论文部分内容阅读
建立了一种遗传算法耦合反向传播(BP)神经网络的非线性计算模型,并将该计算模型用于以塑料收纳盒盖板为对象的注塑成型工艺参数的分析与控制。首先通过Taguchi正交试验法设计了一系列工艺参数数据组合,然后利用Moldflow软件得到相关工艺参数对应的翘曲变形结果,再将数据分别导入BP网络模型及遗传算法优化过的BP网络模型。结果表明:与普通BP神经网络计算模型相比,优化后的计算模型具有更好的稳定性和更高的计算精度,能够更好地应用于注塑成型工艺参数分析与控制。
A nonlinear computational model of BP neural network coupled with genetic algorithm (GA) was established. The computational model was used to analyze and control the injection molding process parameters of plastic storage box cover. Firstly, a series of process parameters data combination was designed by Taguchi orthogonal test.
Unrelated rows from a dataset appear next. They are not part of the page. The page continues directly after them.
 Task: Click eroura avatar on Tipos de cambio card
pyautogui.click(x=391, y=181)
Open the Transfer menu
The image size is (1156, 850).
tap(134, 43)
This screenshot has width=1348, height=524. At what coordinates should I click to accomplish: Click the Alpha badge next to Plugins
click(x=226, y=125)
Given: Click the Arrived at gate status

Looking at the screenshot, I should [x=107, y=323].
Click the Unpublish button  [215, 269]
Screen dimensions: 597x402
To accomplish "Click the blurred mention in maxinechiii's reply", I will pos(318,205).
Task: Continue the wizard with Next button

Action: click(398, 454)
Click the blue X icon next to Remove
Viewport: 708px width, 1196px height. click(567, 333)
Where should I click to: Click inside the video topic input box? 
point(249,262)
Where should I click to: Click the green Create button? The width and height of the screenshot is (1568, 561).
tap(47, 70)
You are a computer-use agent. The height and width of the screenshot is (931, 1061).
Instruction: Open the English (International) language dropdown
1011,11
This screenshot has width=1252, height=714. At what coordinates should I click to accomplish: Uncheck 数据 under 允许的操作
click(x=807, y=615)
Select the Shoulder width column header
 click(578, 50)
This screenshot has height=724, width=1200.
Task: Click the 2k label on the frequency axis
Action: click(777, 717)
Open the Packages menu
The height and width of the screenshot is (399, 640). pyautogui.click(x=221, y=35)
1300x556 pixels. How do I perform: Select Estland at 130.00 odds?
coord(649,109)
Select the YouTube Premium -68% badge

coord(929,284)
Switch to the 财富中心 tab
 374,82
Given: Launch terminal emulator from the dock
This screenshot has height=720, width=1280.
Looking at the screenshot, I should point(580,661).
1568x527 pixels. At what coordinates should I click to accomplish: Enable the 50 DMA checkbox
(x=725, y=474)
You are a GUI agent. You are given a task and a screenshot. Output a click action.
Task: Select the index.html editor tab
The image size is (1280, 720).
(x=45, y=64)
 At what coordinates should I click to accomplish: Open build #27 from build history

Then, the results of warpage of corresponding process parameters were obtained by using Moldflow software. Then the data were imported into BP network model and BP network model optimized by genetic algorithm respectively. The results show that compared with the ordinary BP neural network model, the optimized calculation model has better stability and higher calculation precision, and can be better applied to the analysis and control of injection molding process parameters.